Work request. All of the entries need to be written out again, exactly as they are.

Top of Data supplied

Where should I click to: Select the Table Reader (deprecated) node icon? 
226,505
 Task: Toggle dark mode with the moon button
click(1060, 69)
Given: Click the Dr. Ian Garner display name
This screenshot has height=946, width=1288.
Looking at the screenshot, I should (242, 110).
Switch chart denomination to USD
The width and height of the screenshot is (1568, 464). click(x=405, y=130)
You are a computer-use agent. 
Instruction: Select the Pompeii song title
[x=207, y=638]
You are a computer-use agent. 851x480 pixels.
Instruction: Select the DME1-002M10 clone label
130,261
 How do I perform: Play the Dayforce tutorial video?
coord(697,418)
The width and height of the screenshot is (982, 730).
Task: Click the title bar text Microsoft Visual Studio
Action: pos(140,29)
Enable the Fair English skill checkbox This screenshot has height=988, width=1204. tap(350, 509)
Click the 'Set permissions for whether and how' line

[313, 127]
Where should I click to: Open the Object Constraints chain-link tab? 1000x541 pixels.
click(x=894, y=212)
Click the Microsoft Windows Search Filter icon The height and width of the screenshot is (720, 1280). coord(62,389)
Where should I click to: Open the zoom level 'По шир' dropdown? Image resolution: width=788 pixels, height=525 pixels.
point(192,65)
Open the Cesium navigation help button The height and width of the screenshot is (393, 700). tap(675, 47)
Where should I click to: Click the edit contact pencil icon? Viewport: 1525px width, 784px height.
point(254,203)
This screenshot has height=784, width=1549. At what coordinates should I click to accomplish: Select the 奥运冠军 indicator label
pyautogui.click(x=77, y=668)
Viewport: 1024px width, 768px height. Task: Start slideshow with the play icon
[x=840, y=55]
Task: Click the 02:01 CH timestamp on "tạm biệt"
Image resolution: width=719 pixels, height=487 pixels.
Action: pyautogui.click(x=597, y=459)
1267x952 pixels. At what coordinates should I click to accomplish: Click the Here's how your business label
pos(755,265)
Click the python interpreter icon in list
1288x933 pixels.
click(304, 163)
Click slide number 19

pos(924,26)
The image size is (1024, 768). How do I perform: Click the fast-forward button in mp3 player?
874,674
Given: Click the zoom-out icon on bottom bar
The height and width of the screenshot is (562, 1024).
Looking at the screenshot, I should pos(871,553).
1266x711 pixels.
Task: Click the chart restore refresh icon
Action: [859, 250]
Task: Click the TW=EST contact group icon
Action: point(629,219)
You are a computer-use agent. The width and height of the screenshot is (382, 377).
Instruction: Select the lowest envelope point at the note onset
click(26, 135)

Bottom of Data supplied

Output of the task.
Where should I click to: Select the Table Reader (deprecated) node icon? 
226,505
 Task: Toggle dark mode with the moon button
click(1060, 69)
Given: Click the Dr. Ian Garner display name
This screenshot has height=946, width=1288.
Looking at the screenshot, I should (242, 110).
Switch chart denomination to USD
The width and height of the screenshot is (1568, 464). click(x=405, y=130)
You are a computer-use agent. 
Instruction: Select the Pompeii song title
[x=207, y=638]
You are a computer-use agent. 851x480 pixels.
Instruction: Select the DME1-002M10 clone label
130,261
 How do I perform: Play the Dayforce tutorial video?
coord(697,418)
The width and height of the screenshot is (982, 730).
Task: Click the title bar text Microsoft Visual Studio
Action: pos(140,29)
Enable the Fair English skill checkbox This screenshot has height=988, width=1204. tap(350, 509)
Click the 'Set permissions for whether and how' line

[313, 127]
Where should I click to: Open the Object Constraints chain-link tab? 1000x541 pixels.
click(x=894, y=212)
Click the Microsoft Windows Search Filter icon The height and width of the screenshot is (720, 1280). coord(62,389)
Where should I click to: Open the zoom level 'По шир' dropdown? Image resolution: width=788 pixels, height=525 pixels.
point(192,65)
Open the Cesium navigation help button The height and width of the screenshot is (393, 700). tap(675, 47)
Where should I click to: Click the edit contact pencil icon? Viewport: 1525px width, 784px height.
point(254,203)
This screenshot has height=784, width=1549. At what coordinates should I click to accomplish: Select the 奥运冠军 indicator label
pyautogui.click(x=77, y=668)
Viewport: 1024px width, 768px height. Task: Start slideshow with the play icon
[x=840, y=55]
Task: Click the 02:01 CH timestamp on "tạm biệt"
Image resolution: width=719 pixels, height=487 pixels.
Action: pyautogui.click(x=597, y=459)
1267x952 pixels. At what coordinates should I click to accomplish: Click the Here's how your business label
pos(755,265)
Click the python interpreter icon in list
1288x933 pixels.
click(304, 163)
Click slide number 19

pos(924,26)
The image size is (1024, 768). How do I perform: Click the fast-forward button in mp3 player?
874,674
Given: Click the zoom-out icon on bottom bar
The height and width of the screenshot is (562, 1024).
Looking at the screenshot, I should pos(871,553).
1266x711 pixels.
Task: Click the chart restore refresh icon
Action: [859, 250]
Task: Click the TW=EST contact group icon
Action: point(629,219)
You are a computer-use agent. The width and height of the screenshot is (382, 377).
Instruction: Select the lowest envelope point at the note onset
click(26, 135)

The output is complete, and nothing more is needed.